Ms Huq, who is the MP for Ealing Central and Acton, said: “As a lifelong music fan, I, like many of the nation, was scandalised to see the recent situation where people were queuing up for the best part of a day to get Oasis tickets.
“And the pressure is immense when you’re refreshing for six hours to find yourself then finally at the top of the queue, you feel you have to go for it. But by then the ticket is five times the price of what you thought it was when advertised.”
Ms Huq added: “From a consumer protection point of view, our constituents would like some certainty and so this Bill would enshrine in statute a maximum price.”
The government and the UK’s competition watchdog have both pledged to look into the practice while the Prime Minister has also promised to get a “grip” on the issue.
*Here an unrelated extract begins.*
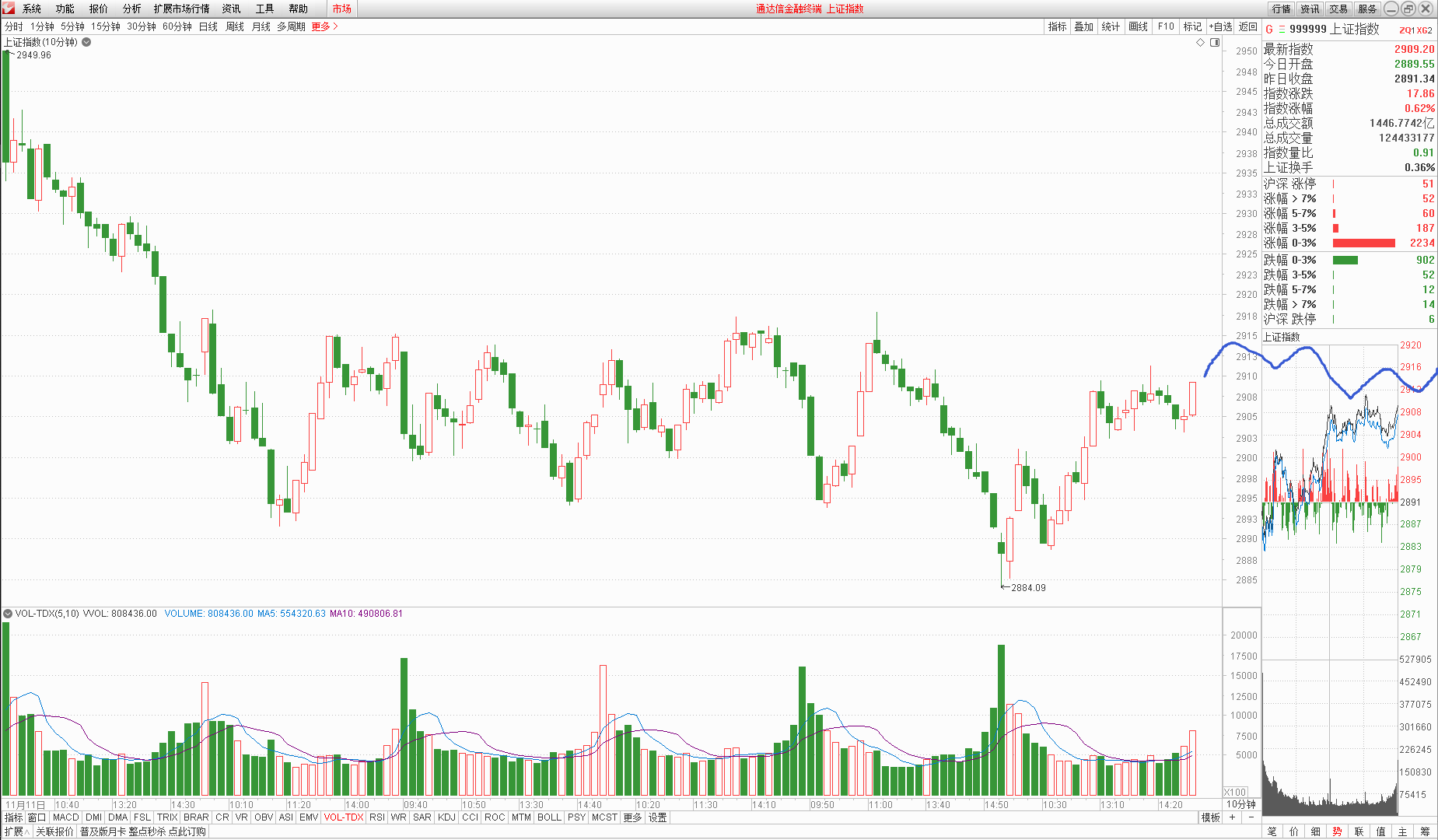
Task: Open the chart title dropdown for 上证指数(10分钟)
Action: (x=86, y=42)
Asked if he could change the law in September, Sir Keir Starmer told the BBC: “We’re consulting, and it may well mean adjustments.”
Read more: Oasis hit out at Ticketmaster over 'dynamic pricing' row
Oasis distanced themselves from the “dynamic pricing” model in September.
A statement from the band said: "It needs to be made clear that Oasis leave decisions on ticketing and pricing entirely to their promoters and management, and at no time had any awareness that dynamic pricing was going to be used.”
Ms Huq, who said she watched Oasis live in the 1990s, added: “There should be some certainty, some predictability, particularly as we’re in a cost-of-living crisis… The ticket merchants can literally double it, triple it, think of a number – infinity and beyond.
“This won’t outlaw dynamic pricing, it’s just introducing transparency and certainty because there is a place for the market as well.”
Ms Huq is currently developing the text for the Bill which has attracted support from MPs from different parties and could be considered further in the House of Commons on 6 December.
Ministers have said the government will launch a consultation on the secondary ticket market in the autumn.